Pues bien, llegados aquí, convendría que reflexionásemos si merece la pena seguir dando batallitas para conseguir una soberanía, que ya ni siquiera sería propiamente española, puesto que existe la UE, o, por el contrario, sería mejor que nos dedicásemos a fomentar y mejorar nuestras relaciones con Gran Bretaña, socio por ahora en Europa. Pero si se elige la primera opción tendrían que darse dos condiciones. Una, que hubiese un consenso de los principales partidos para mantener permanentemente la reivindicación de la soberanía. Y, dos, que la batalla se diese a través de argumentos jurídicos, económicos y diplomáticos, tomando medidas legales, pero inflexibles. Ahora bien, si se escoge la segunda opción, habría que defender entonces sobre todo los intereses de los trabajadores españoles afectados y respetar, al mismo tiempo, los derechos de los habitantes de Gibraltar, pero siempre que no perjudiquen los intereses de España, con su continua apropiación del suelo español, con su intolerable política contra los pescadores españoles y el medio ambiente, con su fomento del contrabando y con su imperialista política propia de los paraísos fiscales.

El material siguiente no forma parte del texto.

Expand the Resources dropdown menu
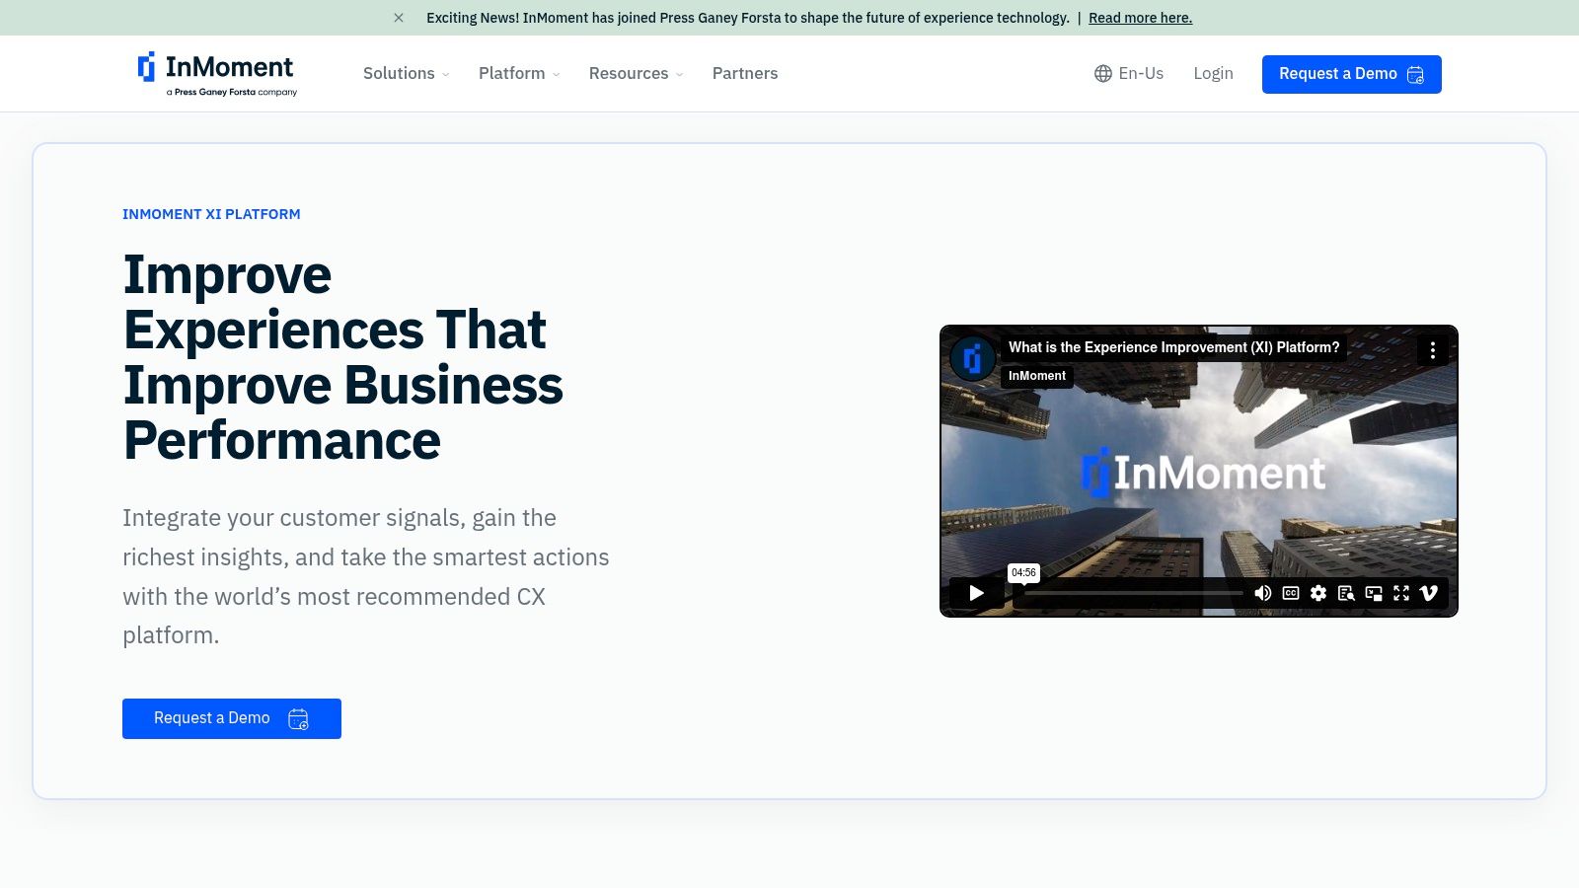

Dicho esto, no cabe duda de que no se les puede permitir barbaridades como la de sumergir en las aguas jurisdiccionales españolas enormes bloques de cemento para perjudicar a los pescadores españoles. Si continúan así, con la escenografía de la Royal Navy al fondo, habría que aumentar el tiempo de los controles varias horas más, así como subir también las tasas de las salidas y entradas del Peñón. Pero los llanitos deberían tener en cuenta que el dinero viene y va, o va y viene, mientras que el tiempo va pero nunca vuelve. Por eso España ha perdido 300 años inútilmente. ¿Los seguiremos perdiendo?

Jorge de Esteban es presidente del Consejo Editorial de EL MUNDO y catedrático de Derecho Constitucional.